O apego é visto muitas vezes como
algo positivo, como se fosse sinal de cuidado. A preocupação com alguma
situação é uma manifestação do apego. Tem gente que não se permite relaxar
diante de algo que ainda não foi resolvido porque acha que isso seria uma forma
de desleixo e, assim, não consegue se desapegar.
"O tempo de dizer adeus chegou e não estou arrependida", diz ela (Foto Arquivo Pessoal) |
No caso de Mariete da Costa foram
quase 40 anos tendo o fusca como seu fiel cúmplice. Mas, no inicio desse ano o
amarelinho foi vendido por uma quantia razoável na tabela econômica do
mercado automobilístico. Porém, se desfazer dele não foi tarefa fácil.
No final do ano passado quem passava
na frente da sua casa avistada o fusca amarelo, mas, poucos dias depois a
garagem estava completamente vazia.
“Todo mundo diz que o fusca é a minha
cara. Ele passou a ser um símbolo da minha vida. Sei lá, acho que não sou muito
apegada aos bens. Talvez ele fosse o bem que mais me apeguei na vida. Antes de
passar a diante ao novo dono, o máximo que pude fazer foi dar a última volta e
fazer umas fotos”, comenta Mariete visivelmente emocionada, porém, com um
semblante firme.
Desapegar-se significa ficar em paz,
mesmo enquanto acontece algo que desejaríamos que fosse diferente ou enquanto
algo não foi resolvido. Bom ainda é pode até parecer cedo, afinal, é possível
contar nos dedos os dias em que ela “desapegou do seu fusca”. Para começar 2016
com essa mentalidade, ela faz questão de deixar seu recado.

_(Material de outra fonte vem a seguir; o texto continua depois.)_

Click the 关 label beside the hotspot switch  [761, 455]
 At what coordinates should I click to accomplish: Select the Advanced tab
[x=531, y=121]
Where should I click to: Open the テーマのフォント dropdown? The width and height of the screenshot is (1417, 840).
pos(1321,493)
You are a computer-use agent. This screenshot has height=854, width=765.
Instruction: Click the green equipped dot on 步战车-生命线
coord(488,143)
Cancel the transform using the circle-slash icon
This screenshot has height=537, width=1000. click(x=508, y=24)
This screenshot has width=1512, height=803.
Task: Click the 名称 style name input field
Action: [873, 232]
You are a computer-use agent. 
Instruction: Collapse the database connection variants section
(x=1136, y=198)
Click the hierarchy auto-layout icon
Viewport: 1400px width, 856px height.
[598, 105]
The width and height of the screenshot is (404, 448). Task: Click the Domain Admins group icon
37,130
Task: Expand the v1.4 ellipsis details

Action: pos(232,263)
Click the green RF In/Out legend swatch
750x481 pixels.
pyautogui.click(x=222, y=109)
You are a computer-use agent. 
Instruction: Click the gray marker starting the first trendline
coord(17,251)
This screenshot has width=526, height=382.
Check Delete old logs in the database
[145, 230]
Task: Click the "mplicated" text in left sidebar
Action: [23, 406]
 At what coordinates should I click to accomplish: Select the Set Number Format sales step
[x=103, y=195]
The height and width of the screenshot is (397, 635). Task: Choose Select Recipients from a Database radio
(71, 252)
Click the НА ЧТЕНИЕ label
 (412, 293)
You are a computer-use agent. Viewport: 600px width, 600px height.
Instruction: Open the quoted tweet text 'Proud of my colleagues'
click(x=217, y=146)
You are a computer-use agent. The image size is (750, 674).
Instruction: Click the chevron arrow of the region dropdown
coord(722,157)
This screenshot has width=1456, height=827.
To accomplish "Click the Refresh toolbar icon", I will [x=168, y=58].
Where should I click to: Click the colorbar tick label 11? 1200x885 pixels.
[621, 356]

“Não adianta a gente se apegar. A gente
morre, e tudo fica aí. Podemos ter rios de dinheiro. Eu não me arrependi do
fusca. Sou grata pela ajuda que me deu quando minha mãe precisou, quando
cursava a faculdade ou ia para o trabalho nele. O tempo de dizer adeus chegou e
não estou arrependida”, finaliza.
Um comentário:
Com certeza a tia Mariete tem um carinho todo especial por seu fusquinha.
Muito legal essa matéria. Com certeza é uma boa história de amor.